Lending refers to the funds which are provided by a person or an institution to someone in need of it. There are following forms of lending:
1. Cash Credit: A Cash Credit (CC) is
a short-term source of financing for a company which enables a company to
withdraw money from a bank account without keeping a credit balance
in it but only after providing the required security as collateral.
2. Overdraft: Overdraft facility refers to a continuous withdrawing
facility in which the bank allows the customer to withdraw amount more than
what he holds to his credit, but only up to a certain extent.
3. Loans and advances: There are mainly two types of
loans offered by commercial banks:
A. Unsecured loans : These
loans does not require any collateral in the form of security. It includes:
(a) Call loans: Call loans
refers to loans that the lender can demand to be repaid at any time and does
not require monthly or quarterly payments. The rate of interest in case of
call money is known as call loan rate which is the lowest among all other
loans.
(b) Short term loans: S hort term loans refers to
loans that runs for 1 to 12 months and does not requires monthly or
quarterly payments.The rate of interest charged on short term loans is more
than what is charged in call money. Short terms loans are generally
offered for working capital finance.
(c) Medium
term loans: Medium term loans refers to loans that runs for one to 3 years
and requires monthly or quarterly payments.The rate of interest charged on
medium term loans is more than what is charged in short term loans.

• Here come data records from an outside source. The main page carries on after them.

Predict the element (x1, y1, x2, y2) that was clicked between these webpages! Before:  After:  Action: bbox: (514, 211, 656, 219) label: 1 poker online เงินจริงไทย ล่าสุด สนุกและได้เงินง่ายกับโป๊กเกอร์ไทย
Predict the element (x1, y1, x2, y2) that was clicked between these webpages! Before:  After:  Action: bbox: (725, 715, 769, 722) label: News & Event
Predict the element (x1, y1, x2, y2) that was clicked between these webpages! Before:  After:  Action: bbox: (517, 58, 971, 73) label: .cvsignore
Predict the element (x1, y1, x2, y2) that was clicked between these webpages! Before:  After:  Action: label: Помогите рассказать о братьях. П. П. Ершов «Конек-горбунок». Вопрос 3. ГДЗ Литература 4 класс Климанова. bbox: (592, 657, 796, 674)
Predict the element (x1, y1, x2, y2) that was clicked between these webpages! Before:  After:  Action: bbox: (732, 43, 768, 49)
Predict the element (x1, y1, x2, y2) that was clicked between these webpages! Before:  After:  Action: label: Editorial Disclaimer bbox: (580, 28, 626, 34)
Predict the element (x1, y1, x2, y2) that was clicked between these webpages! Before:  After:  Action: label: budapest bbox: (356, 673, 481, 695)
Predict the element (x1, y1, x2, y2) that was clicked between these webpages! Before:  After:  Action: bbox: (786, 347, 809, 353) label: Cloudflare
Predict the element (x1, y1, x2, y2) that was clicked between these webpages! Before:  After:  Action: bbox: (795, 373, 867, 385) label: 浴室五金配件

Medium terms loans are offered to all types of firms and public.
B. Secured loans: These
loans require collateral in the form of security to raise it. It includes long
term loans which refers
to loans that runs for 3 to 25 years which needs some collateral
and requires monthly or quarterly payments. The rate of interest charged
on long term loans is the highest in comparison to any other type of loan. Long
terms loans are offered to all types of firms and public.